I hate air pollution.

When I travel in Manila, I have to use an asthma inhaler to stop an attack. Here in the provinces, I only have to use an inhaler in spring, when they burn off the weeds in the fields.

However, science reporting on “green” issues often is so inaccurate that a lot of us who believe in global warming and fighting pollution have to wonder why they need bad logic and poorly written experiments to prove their point.

One wonders how intelligent sites like Nat Geo put up headlines such as this one:

Why Tornadoes take the weekends off in summer.

Tornadoes and hailstorms may take the weekends off during the muggy summer months, according to a new study that reveals new ways human activity can inadvertently sway weather.

Scientists analyzed summertime storm activity in the eastern U.S. from 1995 to 2009 using data collected by the National Oceanic and Atmospheric Administration’s Storm Prediction Center.

They discovered that tornadoes and hailstorms occurred at a rate of about 20 percent above average during the middle of the week.
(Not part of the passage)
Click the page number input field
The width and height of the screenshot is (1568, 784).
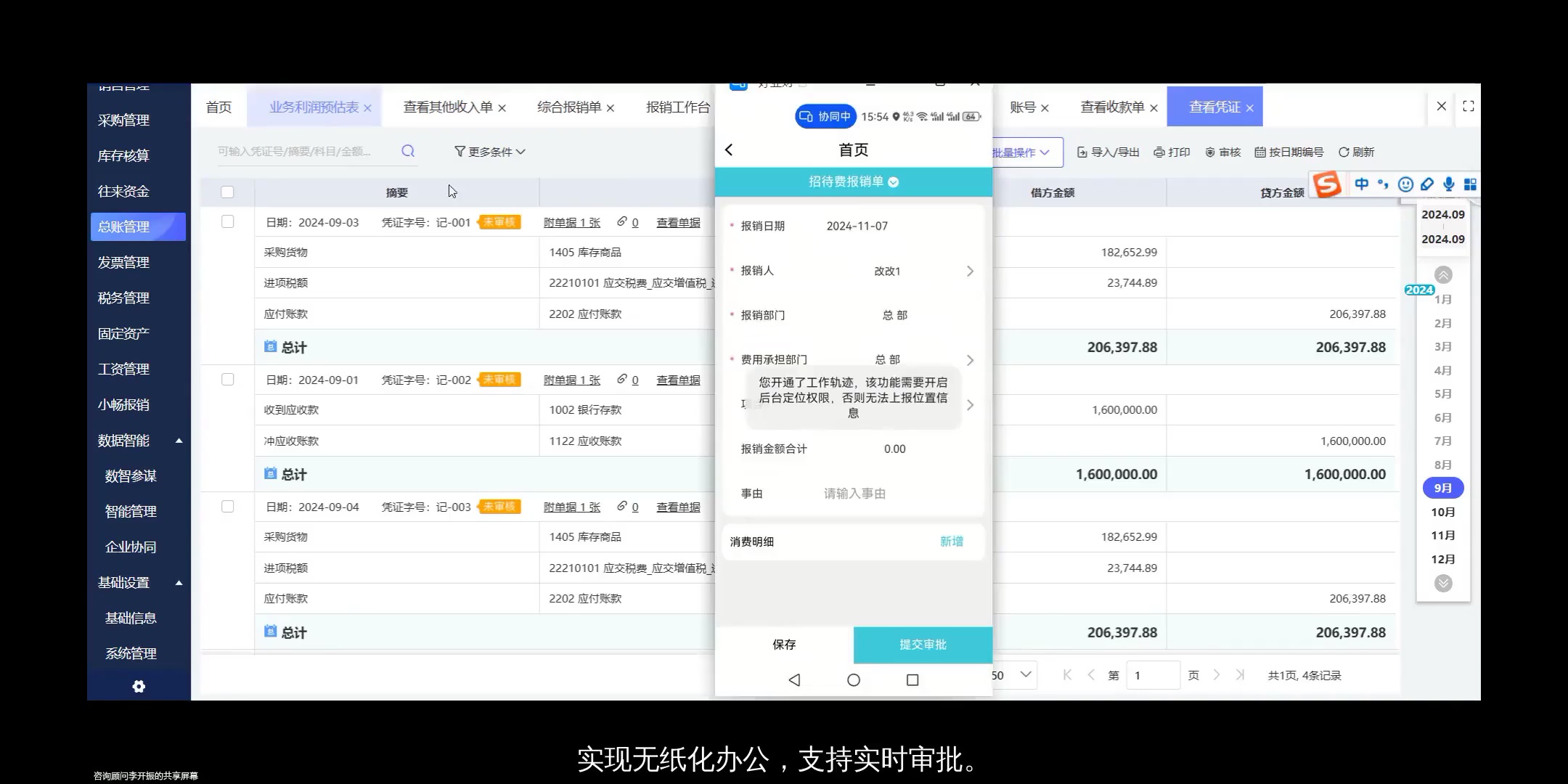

In contrast, the phenomena occurred at a rate of roughly 20 percent below average on the weekend.

The findings proved statistically significant—not just a random pattern—and matched up wellwith similar cycles seen in other kinds of storms, the study authors say.

So far so good.

But then you get the part that makes one roll up one’s eyes in amazement:

The team then investigated Environmental Protection Agency air-quality monitoring data and noted that human-made, summertime air pollution over the eastern U.S. peaks midweek. The cycle is linked to more human-made pollution created during the five-day workweek, such as commuters driving to and from work.

(emphasis mine).

Yeah, particulate matter can preticipate rain. That’s a well known fact. But how does eastern US pollution cause tornadoes in Oklahoma?
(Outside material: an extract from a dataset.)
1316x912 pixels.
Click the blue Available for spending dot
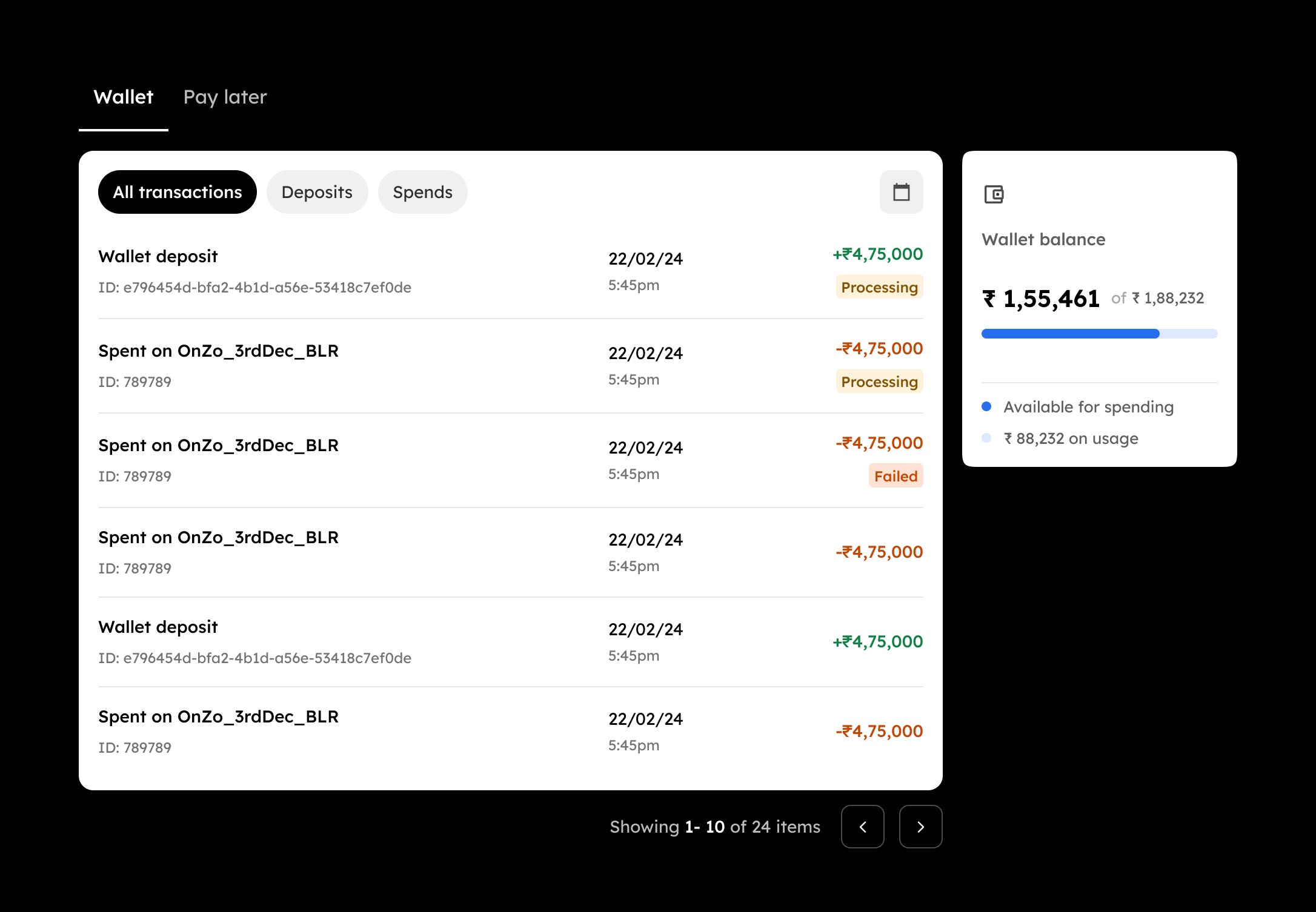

Most tornadoes occur in “flyover country“, so for those of you living on the coasts of the US,or outside the USA, here is a map of industrial areas in the USA, where presumably pollution comes from:


here is a map of prevailing surface winds in the continental USA: yes, it is actually showing where fallout would be spread, but if you apply the windpattern to the first map, you can get the idea about how pollution would spread  from major industrial industrial centers:

and here is a map of Tornado alley.


now, someone tell these bozos that pollution from New York City and other east coast cities aren’t the reason we had to hide in a tornado cellar during summers when we lived in Oklahoma…

Actually, the writer admits this in the Nat Geo article, if you bother to read the whole thing.
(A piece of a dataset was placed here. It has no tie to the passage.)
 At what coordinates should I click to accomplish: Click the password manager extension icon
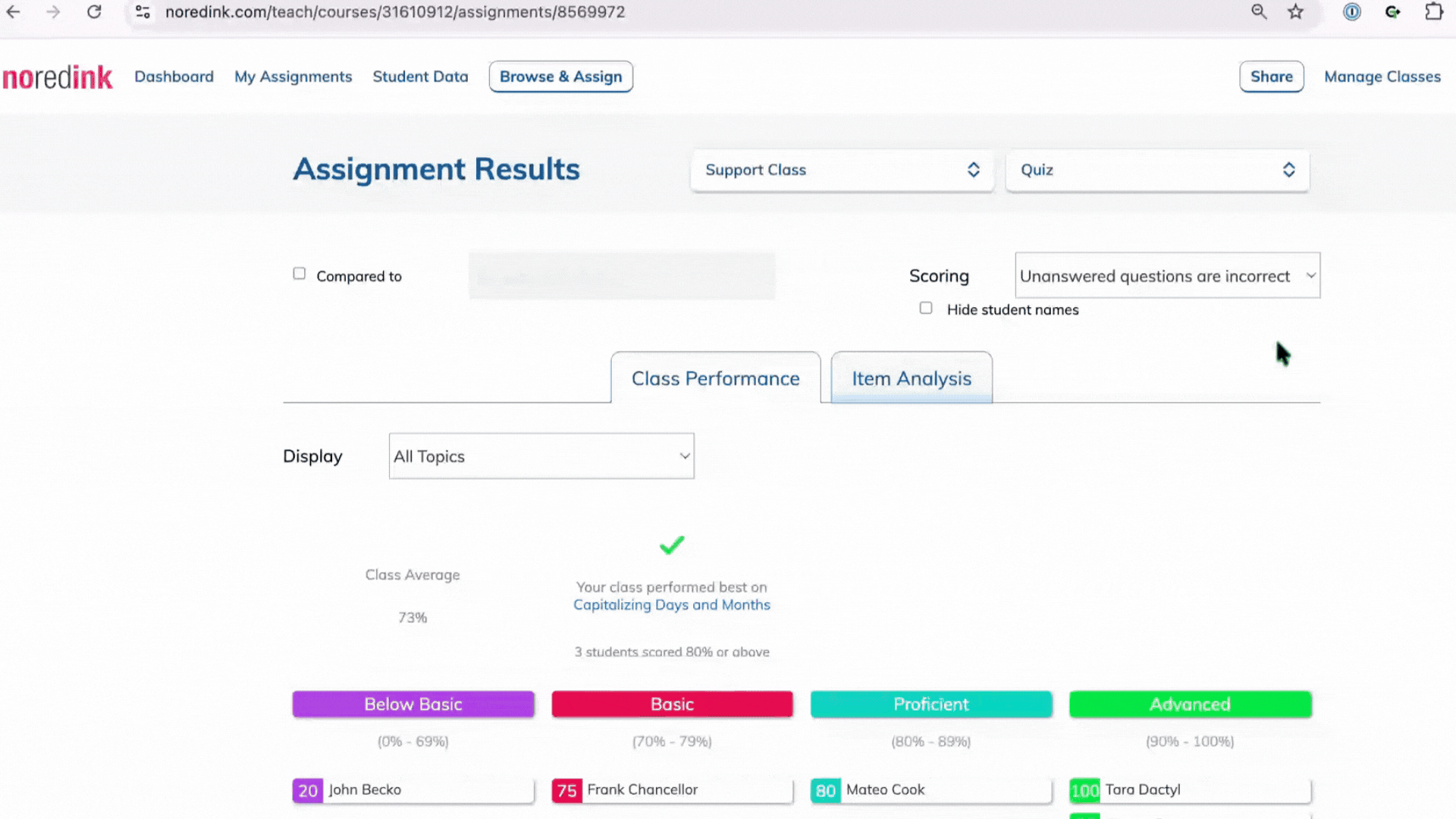click(1351, 12)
The pollution-storm pattern is not seen in the western U.S. because the air is too dry and the cloud masses too high and cold for air pollution to influence weather the same way, said study co-author Daniel Rosenfeld, of the Hebrew University of Jerusalem in Israel.

(Emphasis mine).

In other words, the claim is a “non sequitor”, and the claim of pollution causing tornadoes is not proven. Not just unproven, but the article makes a lot of us wonder how it got published into a peer reviewed scientific journal in the first place.

This may be the reason why:

Overall, the research “provides yet another good reason for reducing air pollution,” Rosenfeld said.

So if you supply bad science to “prove” the wanted conclusion, you too can be published, because no one wants to go against the religion of Global warming that is so politically correct in too much of environmental science.

Just don’t expect a lot of us to believe you. Like children from crying “Look, mom, the King has no clothes on”,  those who protest bad science behind global warming and much of what is reported as truth on green sites are doing it, not because we distrust the “king” but because scientific accuracy and truth should be more important than letting bad science inform policy.